Smart contracts, closely intertwined with cryptocurrency transactions, have sparked widespread concerns about considerable financial losses of security issues. To counteract this, a variety of tools have been developed to identify vulnerability in smart contract. However, they fail to overcome two challenges at the same time when faced with smart contract bytecode: (i) strong interference caused by enormous non-relevant instructions; (ii) missing semantics of bytecode due to incomplete data and control flow dependencies.

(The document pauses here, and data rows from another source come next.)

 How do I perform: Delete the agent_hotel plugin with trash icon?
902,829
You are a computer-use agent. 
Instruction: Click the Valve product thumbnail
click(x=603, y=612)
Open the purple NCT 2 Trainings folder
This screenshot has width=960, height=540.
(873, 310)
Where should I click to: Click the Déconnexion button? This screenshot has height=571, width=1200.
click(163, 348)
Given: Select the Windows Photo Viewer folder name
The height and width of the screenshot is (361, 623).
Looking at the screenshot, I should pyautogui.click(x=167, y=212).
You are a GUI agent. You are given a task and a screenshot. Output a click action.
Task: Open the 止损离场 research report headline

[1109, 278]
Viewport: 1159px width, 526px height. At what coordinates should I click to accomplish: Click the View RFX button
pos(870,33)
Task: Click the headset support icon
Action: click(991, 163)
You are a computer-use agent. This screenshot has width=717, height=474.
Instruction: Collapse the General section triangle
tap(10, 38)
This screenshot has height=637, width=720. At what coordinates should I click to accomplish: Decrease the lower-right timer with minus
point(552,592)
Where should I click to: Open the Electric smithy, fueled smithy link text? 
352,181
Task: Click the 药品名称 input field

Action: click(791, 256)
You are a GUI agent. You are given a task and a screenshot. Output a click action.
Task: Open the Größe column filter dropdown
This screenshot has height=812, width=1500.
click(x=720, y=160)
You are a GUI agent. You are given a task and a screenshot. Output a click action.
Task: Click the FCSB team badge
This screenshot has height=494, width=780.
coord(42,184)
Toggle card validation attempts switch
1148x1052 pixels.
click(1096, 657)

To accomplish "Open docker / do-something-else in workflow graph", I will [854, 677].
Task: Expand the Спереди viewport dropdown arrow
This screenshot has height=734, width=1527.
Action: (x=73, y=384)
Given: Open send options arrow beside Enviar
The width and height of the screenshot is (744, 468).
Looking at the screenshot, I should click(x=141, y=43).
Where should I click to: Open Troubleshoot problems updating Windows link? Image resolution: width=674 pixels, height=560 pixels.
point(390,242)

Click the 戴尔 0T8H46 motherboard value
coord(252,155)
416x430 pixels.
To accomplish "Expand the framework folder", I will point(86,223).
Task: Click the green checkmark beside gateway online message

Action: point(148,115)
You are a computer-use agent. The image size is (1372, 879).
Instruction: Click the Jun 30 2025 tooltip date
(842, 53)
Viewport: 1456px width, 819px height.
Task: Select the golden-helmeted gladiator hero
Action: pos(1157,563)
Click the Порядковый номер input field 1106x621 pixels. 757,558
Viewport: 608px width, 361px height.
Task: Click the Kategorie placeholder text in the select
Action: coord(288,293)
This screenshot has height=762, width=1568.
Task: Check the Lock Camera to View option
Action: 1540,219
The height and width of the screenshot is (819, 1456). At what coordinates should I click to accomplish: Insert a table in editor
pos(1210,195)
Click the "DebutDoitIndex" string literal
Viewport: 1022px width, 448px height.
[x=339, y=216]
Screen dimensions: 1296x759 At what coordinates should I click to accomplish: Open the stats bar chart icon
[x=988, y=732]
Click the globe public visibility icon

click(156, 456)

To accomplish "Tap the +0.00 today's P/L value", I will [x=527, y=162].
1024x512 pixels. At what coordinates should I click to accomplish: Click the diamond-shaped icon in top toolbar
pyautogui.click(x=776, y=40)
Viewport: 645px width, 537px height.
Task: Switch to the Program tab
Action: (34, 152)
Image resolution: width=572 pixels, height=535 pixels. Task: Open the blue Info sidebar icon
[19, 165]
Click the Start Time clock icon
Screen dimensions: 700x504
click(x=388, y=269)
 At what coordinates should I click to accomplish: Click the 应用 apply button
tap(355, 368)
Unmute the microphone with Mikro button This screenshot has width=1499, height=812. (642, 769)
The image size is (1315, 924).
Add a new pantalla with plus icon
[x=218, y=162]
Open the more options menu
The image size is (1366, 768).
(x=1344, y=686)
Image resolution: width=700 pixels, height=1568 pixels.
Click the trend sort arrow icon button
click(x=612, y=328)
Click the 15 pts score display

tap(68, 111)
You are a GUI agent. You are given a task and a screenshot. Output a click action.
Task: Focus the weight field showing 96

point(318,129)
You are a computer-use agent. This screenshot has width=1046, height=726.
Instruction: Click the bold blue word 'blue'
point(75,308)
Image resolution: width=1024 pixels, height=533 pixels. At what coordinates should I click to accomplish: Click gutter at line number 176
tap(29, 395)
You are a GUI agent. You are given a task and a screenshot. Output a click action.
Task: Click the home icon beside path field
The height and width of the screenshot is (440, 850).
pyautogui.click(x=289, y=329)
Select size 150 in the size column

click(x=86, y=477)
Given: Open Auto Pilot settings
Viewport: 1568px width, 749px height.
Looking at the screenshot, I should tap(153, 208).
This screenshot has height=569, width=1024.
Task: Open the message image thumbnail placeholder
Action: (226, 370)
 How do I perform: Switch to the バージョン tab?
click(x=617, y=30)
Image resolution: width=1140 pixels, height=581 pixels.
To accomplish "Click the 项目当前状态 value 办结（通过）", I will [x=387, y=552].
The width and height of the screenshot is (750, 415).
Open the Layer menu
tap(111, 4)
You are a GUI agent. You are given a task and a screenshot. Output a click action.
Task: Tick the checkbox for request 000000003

In this paper, we propose a multi-teacher based bytecode vulnerability detection method, namely Multi-Teacher Vulnerability Hunter (MTVHunter), which delivers effective denoising and missing semantic to bytecode under multi-teacher guidance. Specifically, we first propose an instruction denoising teacher to eliminate noise interference by abstract vulnerability pattern and further reflect in contract embeddings. Secondly, we design a novel semantic complementary teacher with neuron distillation, which effectively extracts necessary semantic from source code to replenish the bytecode. Particularly, the proposed neuron distillation accelerate this semantic filling by turning the knowledge transition into a regression task. We conduct experiments on 229,178 real-world smart contracts that concerns four types of common vulnerabilities. Extensive experiments show MTVHunter achieves significantly performance gains over state-of-the-art approaches.

Paper Structure

This paper contains 19 sections, 8 equations, 5 figures, 4 tables.

Figures (5)

  • Figure 1: A high-level overview of MTVHunter. (1) CFG generator, which implements a transition between the source code and the Control Flow Graph. (2) Instruction denoising teacher, which eliminates the interference of noise in the CFG. (3) Semantic complementary teacher, which provides the missing semantic to bytecode by neuron distillation. (4) Two-stage student, which consists of a instruction sequence extractor and a graph feature extractor.
  • Figure 2: The overall process of IDT. (a) The snippet of CFG for vulnerable function Withdraw. (b) The matching of AVP. (c) Node scoring Mechanism.
  • Figure 3: Illustration of neuron distillation mapping source code to missing semantic features.
  • Figure 4: Performance comparison (%) for different combinations of $\alpha_{sim}$ and $\beta_{pre}$ under the four vulnerabilities.
  • Figure 5: Case study on the interpretability of AVP.